Machine learns as data speak: Markov random fields for recommender systems I: Modelling local dependency

As I have mentioned, there are two general approaches to collaborative filtering: the latent space (e.g., using matrix factorisation) and the local structures (e.g., using graph to estimate user-user similarity or item-item similarity). A natural question is then can the two approaches be combined? Numerous evidences have suggested that the answer is yes: The latent space assumption and the local structures assumption seem to be somewhat complementary, or at least do not overlap entirely. I guess they do partly overlap because by using spectral decomposition of the similarity matrices, we can also discover a latent space, but it does not guarantee to be the same as those obtained by factorising the rating matrix.

The only issue is that the combination of the two methods so far appears a bit heuristic, or at least the two approaches do not come from the same unified representation. The quest for such a unification may be more of theoretical interest rather than practical ones: After all with ensemble methods, we can combine any different methods as long as they are fairly diverse.

It turns out, probabilistic graphical models (PGMs) nicely offer such a representation so that the ratings/preferences data can be seen as a probabilistic database from which many queries can be answered probabilistically. For example, rating prediction can be cast as an inference problem where we need to infer the probability that an user will assign a rating value to a particular item. More importantly, it separates out the issue of model building (e.g., structure specification and parameter estimation) from inference (e.g., rating prediction or item ranking).

There are two general ways to specify a PGM: using directed models and using undirected models. Existing directed models for collaborative filtering appeared earlier, and they include Bayesian networks and those variants of the so-called topic models: the PLSA and LDA. The main problem with directed models is that we need to be really careful in our model design to make sure that the structure is a DAG (there will be no loops), and every link from a parent to a child makes some sense.

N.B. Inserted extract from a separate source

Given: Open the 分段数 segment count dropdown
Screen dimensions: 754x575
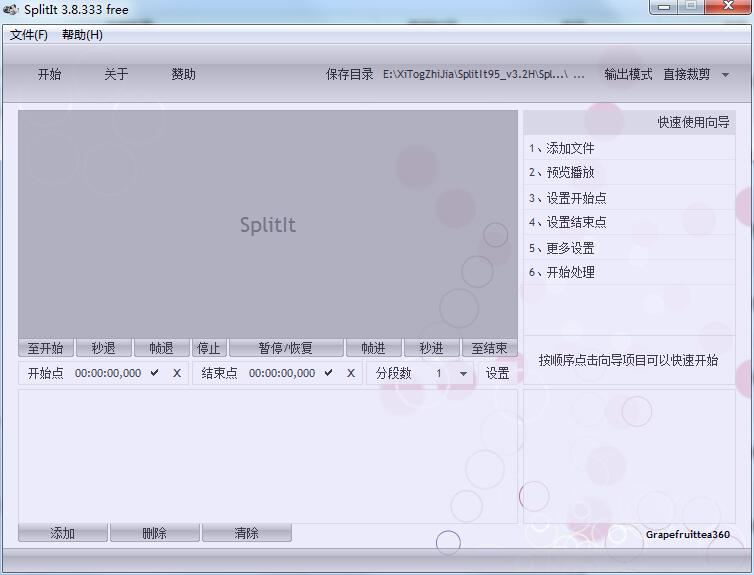Looking at the screenshot, I should [x=462, y=373].
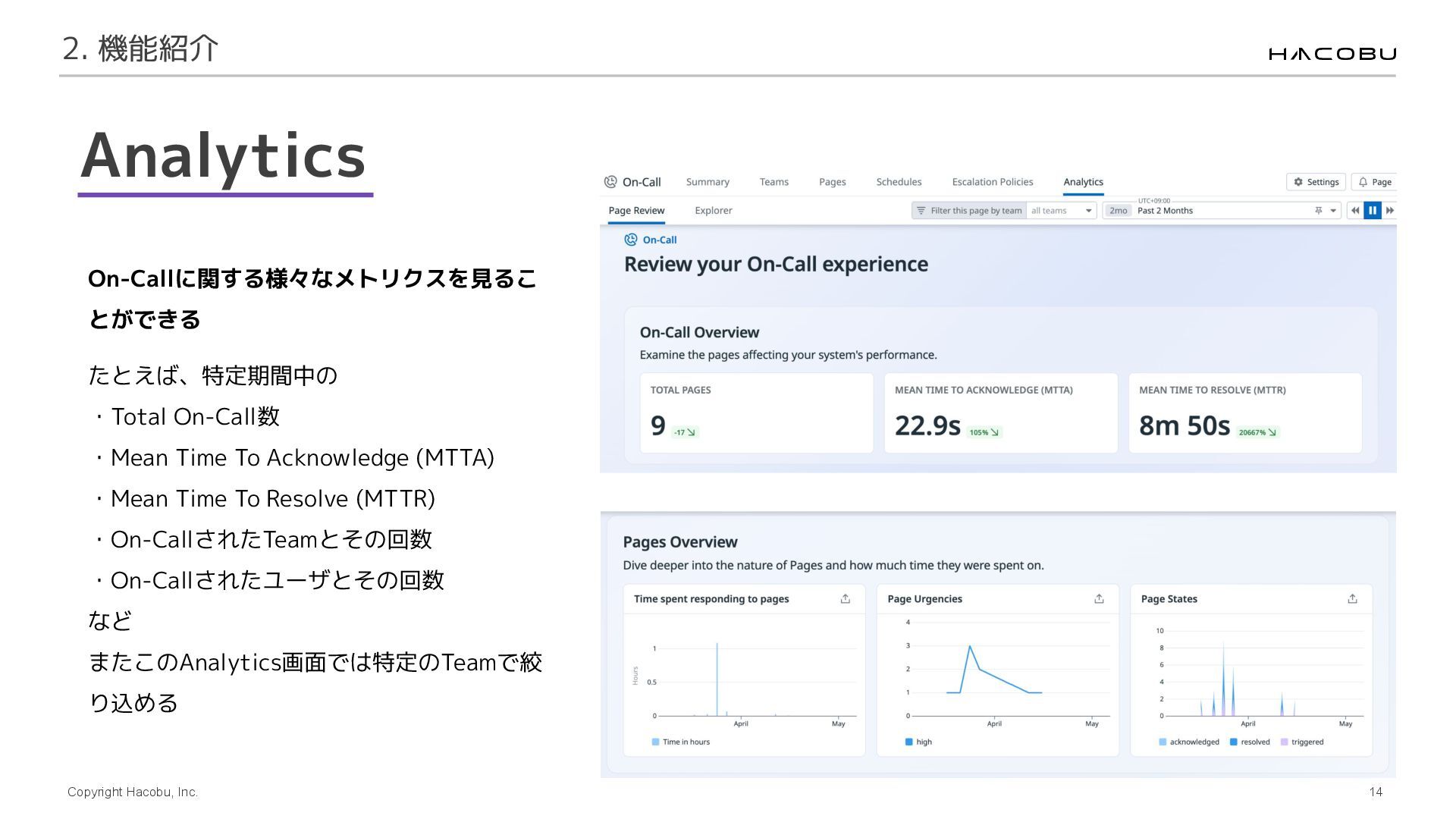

Incorporating features and domain knowledge can be hard and generally requires great design skills to make the model correct.

Undirected models, also known as Markov random fields, Markov networks or their variants such as Botlzmann machines, restricted Boltzmann machines, relational Markov networks, and Markov logic networks are more flexible: They allow loops and can incorporate arbitrary features extracted from data or side constraints. This post will solely focus on this undirected class.

Markov random fields for user-specific local structures

Let us start with the local structures (or the neighbourhood). Similarity scores such as Pearson's correlation or cosine are perfectly OK on their own (parameter estimation stage) but their combination to make prediction does not seem to be theoretically guided (inference stage). Markov random fields (MRFs), on the other hand, allow both the stages to be guided in a principled way.

First we need to specify the model structure. For clarity, let us first start with the assumption that users are largely independent in their choice. We will argue later that this assumption is usually wrong in practice, but let the assumption hold for a while.

Our goal is to build graphs, one per user, so that ratings are modelled as node variables, and interaction between items is modelled as edges. Here we depart from the standard use of MRFs by building multiple graphs instead of just one. This is because users only rate only a handful number of items, and building the full graph for all items is not very attractive: First, the graph will be too big for efficient handling. Second, most of the variables will be missing, making learning and inference cumbersome. And finally, assuming most missing variables to be 'just' missing does not seem right: Most items shouldn't be there, or at best, are irrelevant to the taste of the user.

The key here is that although graphs are different, they all share the same set of parameters. Otherwise, learning will not happen robustly, and prediction will be impossible with unidentified parameters.

So we end up including only those seen items into the user-specific graph. Note that it is certainly not optimal, because they will be surely other unseen items which will be highly relevant to the user. For example, at test time we need to include unseen items to make inference. But it doesn't seem to be an issue: At test time, we just need to plug one test item at a time, assuming that the user-specific MRF is unchanged in their parameters, and then we do inference \[ r^* = \arg\max_r P(r | \mathbf{r}(u)) \] where\( r \) denotes the rating, \( \mathbf{r}(u) \) denotes the set of seen ratings by user \( u \) .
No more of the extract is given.